Attentiveは、2014年に設立されたブランド向けのパーソナライズメッセージ(テキストメッセージ)プラットホーム。商品のおすすめ、安売り情報、カスタマーサービス等々を行う。メッセージの開封率99%、CTR 30%以上改善の実績がある。Boxed、NineWest、AMOREPACIFICなどすでに50社以上が利用している。

設立者ブライアン・ロングとアンドリュー・ジョーンズは、共にTwitterの出身。Attentive以前に設立した会社TapCommerceはTwitterによって1億ドルの価格で買収された経験がある。2018年、Attentiveは1300万ドルの資金調達に成功し、事業をどんどん拡大している。

Attentiveが提供するもの

Attentiveがフォーカスしているのは、SMSメッセージを利用したマーケティングだ。eメール離れやマーケティング戦略の画一化に目を付けたAttentiveは、受け取る人に合わせてカスタマイズされたテキストメッセージを作成するAIを開発。ユーザーの場所やアクティブな時間だけでなく、過去の購入履歴などの行動データを分析し、最も効果的なメッセージを作成する。

各ユーザーの好みに合わせたメッセージが送られるため、メッセージの開封率はほぼ100%。さらに、テキストメッセージの作成だけでなく、ユーザーが簡単にサインアップできるように、自動で電話番号やメールアドレスの欄を埋める仕組みも開発中だ。

Attentiveの活用事例

Attentiveの主な顧客は、服飾・小売業だ。季節限定商品、会員限定セール、新商品の発表のお知らせだけでなく、カートに未購入商品が残っている場合やサインアップ直後のフォローメッセージなど、Attentiveを活用できる場面は非常に多い。

------------------------------------------------

◆ **実施課題**
Attentiveについての本文から、「Attentiveは、201」から「事業をどんどん拡大している。」まで（「事業をどんどん拡大している。」を含む）を一字一句そのまま書き写せ。 次に示す行は、本文の内容とは関係がない。

------------------------------------------------

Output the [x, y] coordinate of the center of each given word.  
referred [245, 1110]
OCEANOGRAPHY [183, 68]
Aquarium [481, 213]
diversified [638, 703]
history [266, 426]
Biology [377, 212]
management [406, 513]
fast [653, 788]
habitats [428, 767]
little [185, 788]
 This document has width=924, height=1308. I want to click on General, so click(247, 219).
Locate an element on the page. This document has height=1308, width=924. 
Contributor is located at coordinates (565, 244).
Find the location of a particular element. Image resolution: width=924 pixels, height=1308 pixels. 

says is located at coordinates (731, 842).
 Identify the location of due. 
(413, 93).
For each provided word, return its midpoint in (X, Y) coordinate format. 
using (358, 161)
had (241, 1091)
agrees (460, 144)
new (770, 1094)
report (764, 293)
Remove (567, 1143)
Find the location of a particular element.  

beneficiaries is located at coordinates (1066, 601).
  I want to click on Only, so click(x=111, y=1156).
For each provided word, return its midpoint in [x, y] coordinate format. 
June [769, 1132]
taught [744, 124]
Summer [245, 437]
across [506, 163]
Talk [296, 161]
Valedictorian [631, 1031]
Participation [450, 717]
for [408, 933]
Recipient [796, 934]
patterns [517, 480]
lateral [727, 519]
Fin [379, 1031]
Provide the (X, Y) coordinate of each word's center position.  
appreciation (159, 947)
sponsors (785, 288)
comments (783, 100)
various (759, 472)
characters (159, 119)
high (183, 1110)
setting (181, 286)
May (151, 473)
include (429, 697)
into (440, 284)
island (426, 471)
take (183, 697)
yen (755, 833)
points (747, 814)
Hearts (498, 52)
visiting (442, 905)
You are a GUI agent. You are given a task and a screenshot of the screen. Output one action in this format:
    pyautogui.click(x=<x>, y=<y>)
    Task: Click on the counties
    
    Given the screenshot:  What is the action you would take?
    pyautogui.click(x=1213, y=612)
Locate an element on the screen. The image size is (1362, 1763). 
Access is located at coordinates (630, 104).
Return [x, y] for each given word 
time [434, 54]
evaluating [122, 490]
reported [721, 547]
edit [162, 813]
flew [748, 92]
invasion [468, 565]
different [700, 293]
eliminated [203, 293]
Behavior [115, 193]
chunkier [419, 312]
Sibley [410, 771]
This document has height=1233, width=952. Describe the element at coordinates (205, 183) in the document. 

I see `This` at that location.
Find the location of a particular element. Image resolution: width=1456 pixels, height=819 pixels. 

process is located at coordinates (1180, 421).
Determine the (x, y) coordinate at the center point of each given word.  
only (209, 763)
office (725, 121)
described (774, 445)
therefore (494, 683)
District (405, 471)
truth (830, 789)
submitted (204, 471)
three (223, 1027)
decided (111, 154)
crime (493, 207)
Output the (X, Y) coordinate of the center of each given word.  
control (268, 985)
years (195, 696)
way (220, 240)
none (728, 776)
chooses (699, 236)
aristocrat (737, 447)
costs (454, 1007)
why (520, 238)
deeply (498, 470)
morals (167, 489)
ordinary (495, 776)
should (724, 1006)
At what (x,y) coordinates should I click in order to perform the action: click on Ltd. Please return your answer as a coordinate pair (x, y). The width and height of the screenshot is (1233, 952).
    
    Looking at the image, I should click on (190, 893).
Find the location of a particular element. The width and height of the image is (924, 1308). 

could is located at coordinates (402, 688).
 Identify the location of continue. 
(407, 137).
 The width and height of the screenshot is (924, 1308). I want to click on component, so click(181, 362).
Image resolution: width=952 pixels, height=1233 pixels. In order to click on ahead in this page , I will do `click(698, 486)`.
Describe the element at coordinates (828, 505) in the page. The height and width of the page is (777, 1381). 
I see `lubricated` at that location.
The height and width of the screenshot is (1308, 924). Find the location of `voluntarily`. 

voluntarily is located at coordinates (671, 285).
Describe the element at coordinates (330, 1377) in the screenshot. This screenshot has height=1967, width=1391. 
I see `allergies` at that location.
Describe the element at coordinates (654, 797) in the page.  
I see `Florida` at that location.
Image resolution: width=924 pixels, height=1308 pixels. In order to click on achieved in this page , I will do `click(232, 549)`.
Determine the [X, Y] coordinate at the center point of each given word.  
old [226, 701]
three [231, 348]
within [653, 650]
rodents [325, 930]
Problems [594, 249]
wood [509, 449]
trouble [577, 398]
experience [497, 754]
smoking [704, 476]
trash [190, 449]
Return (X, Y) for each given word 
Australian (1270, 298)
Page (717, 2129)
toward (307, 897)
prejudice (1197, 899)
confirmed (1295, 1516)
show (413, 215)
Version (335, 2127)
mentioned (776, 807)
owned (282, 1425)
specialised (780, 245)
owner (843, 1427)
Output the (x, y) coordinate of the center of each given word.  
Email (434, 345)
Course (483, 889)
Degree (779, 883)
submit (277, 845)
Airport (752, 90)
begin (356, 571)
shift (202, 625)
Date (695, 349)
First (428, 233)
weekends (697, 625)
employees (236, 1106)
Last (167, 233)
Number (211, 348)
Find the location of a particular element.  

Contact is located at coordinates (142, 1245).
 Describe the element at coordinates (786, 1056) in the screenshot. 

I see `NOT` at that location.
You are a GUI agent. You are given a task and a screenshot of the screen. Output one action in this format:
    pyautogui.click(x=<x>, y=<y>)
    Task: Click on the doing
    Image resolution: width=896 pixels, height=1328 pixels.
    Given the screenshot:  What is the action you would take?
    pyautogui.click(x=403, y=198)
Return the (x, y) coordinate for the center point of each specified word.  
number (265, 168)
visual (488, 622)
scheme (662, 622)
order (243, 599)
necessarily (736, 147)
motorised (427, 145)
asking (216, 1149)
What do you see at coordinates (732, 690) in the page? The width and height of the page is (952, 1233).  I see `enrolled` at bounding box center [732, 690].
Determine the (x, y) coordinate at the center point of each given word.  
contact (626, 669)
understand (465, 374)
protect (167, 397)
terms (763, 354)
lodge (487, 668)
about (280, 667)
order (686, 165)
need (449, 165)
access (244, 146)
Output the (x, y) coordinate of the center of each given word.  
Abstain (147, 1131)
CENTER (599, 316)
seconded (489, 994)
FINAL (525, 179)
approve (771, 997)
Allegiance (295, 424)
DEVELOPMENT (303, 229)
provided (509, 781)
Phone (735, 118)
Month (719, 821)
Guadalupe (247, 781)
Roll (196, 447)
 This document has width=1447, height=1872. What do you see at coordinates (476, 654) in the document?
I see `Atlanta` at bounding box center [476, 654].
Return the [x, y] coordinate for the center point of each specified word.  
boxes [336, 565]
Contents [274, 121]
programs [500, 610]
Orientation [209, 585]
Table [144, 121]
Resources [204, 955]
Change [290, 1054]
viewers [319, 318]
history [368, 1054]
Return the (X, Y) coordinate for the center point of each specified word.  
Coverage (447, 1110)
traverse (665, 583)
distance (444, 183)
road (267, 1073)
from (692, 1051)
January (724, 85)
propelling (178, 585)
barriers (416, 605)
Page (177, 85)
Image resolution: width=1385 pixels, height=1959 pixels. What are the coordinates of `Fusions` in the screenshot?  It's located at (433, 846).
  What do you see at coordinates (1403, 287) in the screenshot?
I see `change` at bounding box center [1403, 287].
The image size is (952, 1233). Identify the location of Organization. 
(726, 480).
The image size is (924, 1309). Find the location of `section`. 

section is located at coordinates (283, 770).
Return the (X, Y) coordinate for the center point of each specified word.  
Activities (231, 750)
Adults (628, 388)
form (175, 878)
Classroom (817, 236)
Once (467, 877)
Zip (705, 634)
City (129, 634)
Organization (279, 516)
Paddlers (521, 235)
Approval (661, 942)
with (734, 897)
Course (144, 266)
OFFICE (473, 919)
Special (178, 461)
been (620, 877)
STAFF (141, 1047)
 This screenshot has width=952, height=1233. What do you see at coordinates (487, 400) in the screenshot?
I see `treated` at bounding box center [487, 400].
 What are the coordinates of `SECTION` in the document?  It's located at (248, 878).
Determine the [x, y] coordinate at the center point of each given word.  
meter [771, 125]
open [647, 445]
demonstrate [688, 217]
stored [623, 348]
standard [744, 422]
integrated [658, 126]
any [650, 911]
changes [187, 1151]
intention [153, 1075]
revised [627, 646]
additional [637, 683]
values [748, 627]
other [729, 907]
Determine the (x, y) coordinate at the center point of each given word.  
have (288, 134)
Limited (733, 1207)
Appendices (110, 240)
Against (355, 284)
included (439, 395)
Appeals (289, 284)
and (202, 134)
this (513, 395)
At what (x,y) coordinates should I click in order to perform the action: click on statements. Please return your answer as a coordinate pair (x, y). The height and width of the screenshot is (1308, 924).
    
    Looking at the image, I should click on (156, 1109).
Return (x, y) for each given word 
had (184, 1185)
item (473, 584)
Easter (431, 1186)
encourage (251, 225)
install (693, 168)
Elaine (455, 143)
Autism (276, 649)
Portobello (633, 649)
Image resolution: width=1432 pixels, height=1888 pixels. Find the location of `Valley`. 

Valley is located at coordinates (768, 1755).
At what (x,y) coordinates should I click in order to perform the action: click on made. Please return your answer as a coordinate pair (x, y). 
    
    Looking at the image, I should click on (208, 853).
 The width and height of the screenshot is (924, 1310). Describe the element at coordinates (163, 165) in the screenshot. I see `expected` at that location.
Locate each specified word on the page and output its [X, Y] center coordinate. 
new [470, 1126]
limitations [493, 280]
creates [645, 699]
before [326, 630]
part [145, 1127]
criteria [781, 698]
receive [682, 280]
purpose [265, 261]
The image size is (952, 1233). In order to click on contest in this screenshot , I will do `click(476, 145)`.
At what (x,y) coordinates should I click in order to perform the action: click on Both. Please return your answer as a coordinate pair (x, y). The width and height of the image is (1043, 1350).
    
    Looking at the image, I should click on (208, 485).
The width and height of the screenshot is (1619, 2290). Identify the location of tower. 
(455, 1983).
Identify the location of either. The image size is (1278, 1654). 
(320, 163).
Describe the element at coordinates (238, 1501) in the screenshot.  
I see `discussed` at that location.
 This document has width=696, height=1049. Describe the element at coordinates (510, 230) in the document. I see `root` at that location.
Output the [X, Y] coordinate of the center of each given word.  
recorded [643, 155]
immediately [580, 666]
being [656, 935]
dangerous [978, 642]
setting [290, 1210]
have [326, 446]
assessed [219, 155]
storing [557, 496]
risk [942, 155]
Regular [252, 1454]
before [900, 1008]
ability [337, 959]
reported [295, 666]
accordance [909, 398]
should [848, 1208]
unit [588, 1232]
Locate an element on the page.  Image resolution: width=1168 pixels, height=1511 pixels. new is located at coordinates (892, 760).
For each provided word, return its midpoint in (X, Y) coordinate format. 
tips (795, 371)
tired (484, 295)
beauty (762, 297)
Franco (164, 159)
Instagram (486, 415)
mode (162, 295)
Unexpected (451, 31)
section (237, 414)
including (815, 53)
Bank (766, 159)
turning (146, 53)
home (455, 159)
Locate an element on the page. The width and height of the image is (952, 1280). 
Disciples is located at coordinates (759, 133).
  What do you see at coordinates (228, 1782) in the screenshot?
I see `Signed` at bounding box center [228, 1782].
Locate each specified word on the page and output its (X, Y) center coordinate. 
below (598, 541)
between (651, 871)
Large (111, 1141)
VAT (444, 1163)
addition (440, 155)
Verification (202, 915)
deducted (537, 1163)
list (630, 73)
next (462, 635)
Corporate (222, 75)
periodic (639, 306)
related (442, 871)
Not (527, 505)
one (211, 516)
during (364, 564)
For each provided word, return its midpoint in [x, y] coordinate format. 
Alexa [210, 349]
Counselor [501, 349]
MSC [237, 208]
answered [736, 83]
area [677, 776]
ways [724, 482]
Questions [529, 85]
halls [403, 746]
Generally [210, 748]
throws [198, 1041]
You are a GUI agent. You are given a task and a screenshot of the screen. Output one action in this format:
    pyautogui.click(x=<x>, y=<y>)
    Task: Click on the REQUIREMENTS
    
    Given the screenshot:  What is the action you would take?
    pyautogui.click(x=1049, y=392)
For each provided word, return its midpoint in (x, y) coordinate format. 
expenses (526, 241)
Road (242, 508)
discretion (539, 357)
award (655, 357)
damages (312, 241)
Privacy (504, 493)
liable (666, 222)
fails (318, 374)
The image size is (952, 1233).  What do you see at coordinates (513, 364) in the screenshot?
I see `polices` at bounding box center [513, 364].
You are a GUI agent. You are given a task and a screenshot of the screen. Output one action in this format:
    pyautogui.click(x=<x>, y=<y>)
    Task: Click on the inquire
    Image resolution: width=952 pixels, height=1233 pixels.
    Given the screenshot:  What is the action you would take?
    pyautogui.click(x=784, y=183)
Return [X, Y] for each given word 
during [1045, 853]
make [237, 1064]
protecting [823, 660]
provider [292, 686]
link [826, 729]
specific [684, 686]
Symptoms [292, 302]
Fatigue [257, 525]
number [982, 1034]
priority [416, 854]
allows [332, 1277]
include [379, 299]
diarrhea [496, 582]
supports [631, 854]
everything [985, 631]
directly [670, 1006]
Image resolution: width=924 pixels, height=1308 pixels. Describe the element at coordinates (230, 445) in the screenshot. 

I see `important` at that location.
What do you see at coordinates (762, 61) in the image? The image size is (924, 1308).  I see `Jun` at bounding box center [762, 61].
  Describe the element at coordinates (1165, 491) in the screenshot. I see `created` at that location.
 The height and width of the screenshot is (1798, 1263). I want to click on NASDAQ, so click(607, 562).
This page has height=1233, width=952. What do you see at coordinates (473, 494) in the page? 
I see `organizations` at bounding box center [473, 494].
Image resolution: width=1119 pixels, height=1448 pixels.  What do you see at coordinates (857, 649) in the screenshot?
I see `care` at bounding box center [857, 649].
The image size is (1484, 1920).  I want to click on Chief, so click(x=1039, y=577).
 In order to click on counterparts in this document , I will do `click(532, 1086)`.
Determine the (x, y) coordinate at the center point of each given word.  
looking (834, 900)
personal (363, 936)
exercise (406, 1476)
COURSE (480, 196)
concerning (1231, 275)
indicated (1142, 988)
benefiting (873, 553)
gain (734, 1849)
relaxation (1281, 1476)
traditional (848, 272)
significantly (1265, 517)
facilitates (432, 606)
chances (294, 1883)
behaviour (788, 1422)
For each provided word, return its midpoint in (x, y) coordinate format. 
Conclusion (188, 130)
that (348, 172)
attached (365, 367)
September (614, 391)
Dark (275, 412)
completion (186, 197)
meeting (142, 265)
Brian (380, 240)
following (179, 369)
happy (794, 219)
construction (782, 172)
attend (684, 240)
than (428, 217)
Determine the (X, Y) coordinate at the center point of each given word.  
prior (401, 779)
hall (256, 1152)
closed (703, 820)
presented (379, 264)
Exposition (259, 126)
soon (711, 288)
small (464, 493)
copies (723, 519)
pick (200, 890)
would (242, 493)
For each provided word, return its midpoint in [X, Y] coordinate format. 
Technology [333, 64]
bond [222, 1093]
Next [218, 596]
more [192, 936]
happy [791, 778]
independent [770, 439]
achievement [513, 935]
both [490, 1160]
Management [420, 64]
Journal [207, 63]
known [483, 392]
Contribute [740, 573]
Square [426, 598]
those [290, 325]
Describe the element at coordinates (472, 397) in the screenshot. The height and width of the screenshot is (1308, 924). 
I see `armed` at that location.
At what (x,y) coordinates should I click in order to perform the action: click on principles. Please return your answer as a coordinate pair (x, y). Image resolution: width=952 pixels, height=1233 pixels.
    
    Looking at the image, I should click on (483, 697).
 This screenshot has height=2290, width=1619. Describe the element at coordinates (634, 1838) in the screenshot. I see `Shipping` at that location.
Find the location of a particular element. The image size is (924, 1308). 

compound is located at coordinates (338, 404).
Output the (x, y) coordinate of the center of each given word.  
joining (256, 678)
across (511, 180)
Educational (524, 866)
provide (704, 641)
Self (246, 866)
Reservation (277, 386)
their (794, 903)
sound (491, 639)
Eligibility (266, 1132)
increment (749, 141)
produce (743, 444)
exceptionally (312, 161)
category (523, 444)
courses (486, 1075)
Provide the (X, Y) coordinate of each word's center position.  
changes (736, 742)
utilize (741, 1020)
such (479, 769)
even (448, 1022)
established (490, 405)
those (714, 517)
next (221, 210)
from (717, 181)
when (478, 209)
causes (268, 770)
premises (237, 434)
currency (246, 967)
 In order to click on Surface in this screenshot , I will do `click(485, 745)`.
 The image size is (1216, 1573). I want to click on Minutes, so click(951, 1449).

------------------------------------------------

◆ **解答**
Attentiveは、2014年に設立されたブランド向けのパーソナライズメッセージ(テキストメッセージ)プラットホーム。商品のおすすめ、安売り情報、カスタマーサービス等々を行う。メッセージの開封率99%、CTR 30%以上改善の実績がある。Boxed、NineWest、AMOREPACIFICなどすでに50社以上が利用している。

設立者ブライアン・ロングとアンドリュー・ジョーンズは、共にTwitterの出身。Attentive以前に設立した会社TapCommerceはTwitterによって1億ドルの価格で買収された経験がある。2018年、Attentiveは1300万ドルの資金調達に成功し、事業をどんどん拡大している。